**Exercise goal:** Transcribe the essay on youthful convictions word for word, from "That was a quote" up to and including "dancing to it.".

An ex-boyfriend once told me (paraphrasing Churchill, he said), “If you’re not liberal when you’re young, you have no heart. If you’re not conservative when you’re old, you have no brain.” At the time (I was in college),he was mocking my leftist leanings, many of which I was sure he shared. But when I wanted to, for example, boycott Nestlé products because the company fostered a culture of dependency on their baby formulas in underdeveloped countries, he said, “I’m sure that huge multinational corporation is devastated that you won’t eat their Crunch bar.” Then we broke up, and then he became a stockbroker, so maybe he did follow the path he had predicted. (As it turns out, that isn’t a Churchill quote, but comes instead from 19th century French jurist Anselme Polycarpe Batbie.)
Or maybe I took umbrage more at the fact that I suspected that he was correct; that in my middle-class and middle-aged lifestyle, I’ve lost much of the radical fervor that marked my younger days. In college, I once volunteered to work defense at an abortion clinic, serving as a shield to the incoming patients, blocking the view of protestors holding gruesome signs and chanting in mock baby voices. Now, I call it a victory if I talk myself out of taking a nap.
Nonetheless, in The Ruling Class, this is also the path the 14th Earl of Gurney, played by Peter O’Toole, takes. From peace-and-love-spouting hippie Jesus to a starched and collared House of Lords representative. From “the God of Love” to Jack the Ripper. And the genesis of this change wasn’t age, but rather some ersatz electroshock therapy from another person who believed himself “the Electric Messiah… the AC/DC God.”
That was a quote I knew long before I ever saw the film. It was used as a sample in My Life with the Thrill Kill Kult’s song “Kooler Than Jesus.” I still have a t-shirt with the song title emblazoned on the back. Once, while I was wearing it, an older African-American lady stopped me and asked me what those words meant. She was challenging me, perhaps as much as my ex- had, but in a gentle, non-confrontational way. I explained that it wasn’t as much an attack on Christianity as much as it was an attack on the cult of personality build around Jesus. I’m not sure I made myself intelligible, because, in truth, I didn’t wear the shirt because of my strong atheist ideals—I wore it because the song had a good beat and I liked dancing to it.
Maybe my convictions were never that strong.
I still refuse to eat a Crunch bar, however. Not because I’m trying to stick it to Nestlé—but only because it’s waxy chocolate.

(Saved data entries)
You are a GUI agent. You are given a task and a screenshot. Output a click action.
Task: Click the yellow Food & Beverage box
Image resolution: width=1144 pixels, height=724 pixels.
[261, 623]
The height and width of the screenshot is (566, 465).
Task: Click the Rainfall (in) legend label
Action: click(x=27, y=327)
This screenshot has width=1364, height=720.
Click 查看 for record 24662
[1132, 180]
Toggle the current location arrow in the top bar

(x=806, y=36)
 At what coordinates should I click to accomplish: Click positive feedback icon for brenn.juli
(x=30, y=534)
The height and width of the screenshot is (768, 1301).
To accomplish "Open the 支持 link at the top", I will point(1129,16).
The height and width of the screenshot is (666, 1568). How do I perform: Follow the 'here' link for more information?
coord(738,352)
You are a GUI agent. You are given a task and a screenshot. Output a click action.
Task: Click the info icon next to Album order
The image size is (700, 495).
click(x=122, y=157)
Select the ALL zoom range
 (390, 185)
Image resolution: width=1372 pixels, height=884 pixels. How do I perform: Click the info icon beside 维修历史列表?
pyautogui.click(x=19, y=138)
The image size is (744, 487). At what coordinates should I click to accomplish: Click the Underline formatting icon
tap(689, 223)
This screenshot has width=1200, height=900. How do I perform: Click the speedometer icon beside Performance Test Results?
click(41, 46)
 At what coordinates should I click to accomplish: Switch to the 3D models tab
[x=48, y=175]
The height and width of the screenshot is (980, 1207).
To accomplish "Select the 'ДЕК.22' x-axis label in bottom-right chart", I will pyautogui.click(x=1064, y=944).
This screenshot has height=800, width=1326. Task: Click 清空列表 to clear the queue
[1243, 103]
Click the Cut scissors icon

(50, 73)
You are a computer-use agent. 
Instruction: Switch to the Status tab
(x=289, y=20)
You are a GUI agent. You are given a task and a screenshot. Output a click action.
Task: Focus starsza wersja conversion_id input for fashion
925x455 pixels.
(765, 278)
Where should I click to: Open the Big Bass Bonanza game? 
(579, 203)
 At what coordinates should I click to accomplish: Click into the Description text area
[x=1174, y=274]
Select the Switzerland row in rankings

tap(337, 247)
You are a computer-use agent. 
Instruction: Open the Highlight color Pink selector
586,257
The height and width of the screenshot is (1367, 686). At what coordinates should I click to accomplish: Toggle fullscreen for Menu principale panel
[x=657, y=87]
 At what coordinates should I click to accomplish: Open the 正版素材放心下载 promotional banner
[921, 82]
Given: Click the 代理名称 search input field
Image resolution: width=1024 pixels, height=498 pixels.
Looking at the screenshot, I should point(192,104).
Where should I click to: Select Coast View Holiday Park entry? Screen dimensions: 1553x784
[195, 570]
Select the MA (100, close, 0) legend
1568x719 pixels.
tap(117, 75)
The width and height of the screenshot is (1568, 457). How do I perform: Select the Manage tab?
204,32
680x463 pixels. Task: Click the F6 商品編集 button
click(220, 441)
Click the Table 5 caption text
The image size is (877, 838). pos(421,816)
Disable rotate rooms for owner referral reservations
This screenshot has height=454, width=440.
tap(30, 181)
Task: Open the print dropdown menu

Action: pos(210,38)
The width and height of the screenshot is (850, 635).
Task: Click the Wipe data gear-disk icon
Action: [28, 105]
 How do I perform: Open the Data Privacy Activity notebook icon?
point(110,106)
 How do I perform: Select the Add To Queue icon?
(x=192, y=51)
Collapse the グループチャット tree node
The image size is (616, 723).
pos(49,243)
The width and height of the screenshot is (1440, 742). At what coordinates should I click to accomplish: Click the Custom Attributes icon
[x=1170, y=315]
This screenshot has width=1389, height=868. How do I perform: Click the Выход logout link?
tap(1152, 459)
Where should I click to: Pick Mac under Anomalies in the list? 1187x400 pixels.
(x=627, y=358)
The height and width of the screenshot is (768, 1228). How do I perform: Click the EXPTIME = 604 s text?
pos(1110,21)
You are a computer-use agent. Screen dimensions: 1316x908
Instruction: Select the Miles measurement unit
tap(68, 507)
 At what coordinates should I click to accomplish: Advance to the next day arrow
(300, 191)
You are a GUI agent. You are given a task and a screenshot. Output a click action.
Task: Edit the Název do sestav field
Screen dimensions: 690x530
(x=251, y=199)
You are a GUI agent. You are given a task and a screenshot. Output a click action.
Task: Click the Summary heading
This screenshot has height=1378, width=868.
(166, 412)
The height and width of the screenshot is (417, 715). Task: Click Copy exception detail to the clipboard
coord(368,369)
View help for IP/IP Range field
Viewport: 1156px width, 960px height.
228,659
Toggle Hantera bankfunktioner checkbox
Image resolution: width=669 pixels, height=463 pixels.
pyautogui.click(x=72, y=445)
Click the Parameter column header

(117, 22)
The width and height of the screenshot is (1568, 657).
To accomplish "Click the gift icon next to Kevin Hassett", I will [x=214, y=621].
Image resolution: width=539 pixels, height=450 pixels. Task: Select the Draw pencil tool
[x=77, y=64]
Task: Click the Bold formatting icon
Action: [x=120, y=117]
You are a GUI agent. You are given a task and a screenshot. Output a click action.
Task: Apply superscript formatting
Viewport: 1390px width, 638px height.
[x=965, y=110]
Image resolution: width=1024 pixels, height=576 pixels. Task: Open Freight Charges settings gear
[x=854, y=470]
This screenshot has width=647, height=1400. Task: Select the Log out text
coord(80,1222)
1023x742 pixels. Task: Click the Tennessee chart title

**Reply to the exercise:**
That was a quote I knew long before I ever saw the film. It was used as a sample in My Life with the Thrill Kill Kult’s song “Kooler Than Jesus.” I still have a t-shirt with the song title emblazoned on the back. Once, while I was wearing it, an older African-American lady stopped me and asked me what those words meant. She was challenging me, perhaps as much as my ex- had, but in a gentle, non-confrontational way. I explained that it wasn’t as much an attack on Christianity as much as it was an attack on the cult of personality build around Jesus. I’m not sure I made myself intelligible, because, in truth, I didn’t wear the shirt because of my strong atheist ideals—I wore it because the song had a good beat and I liked dancing to it.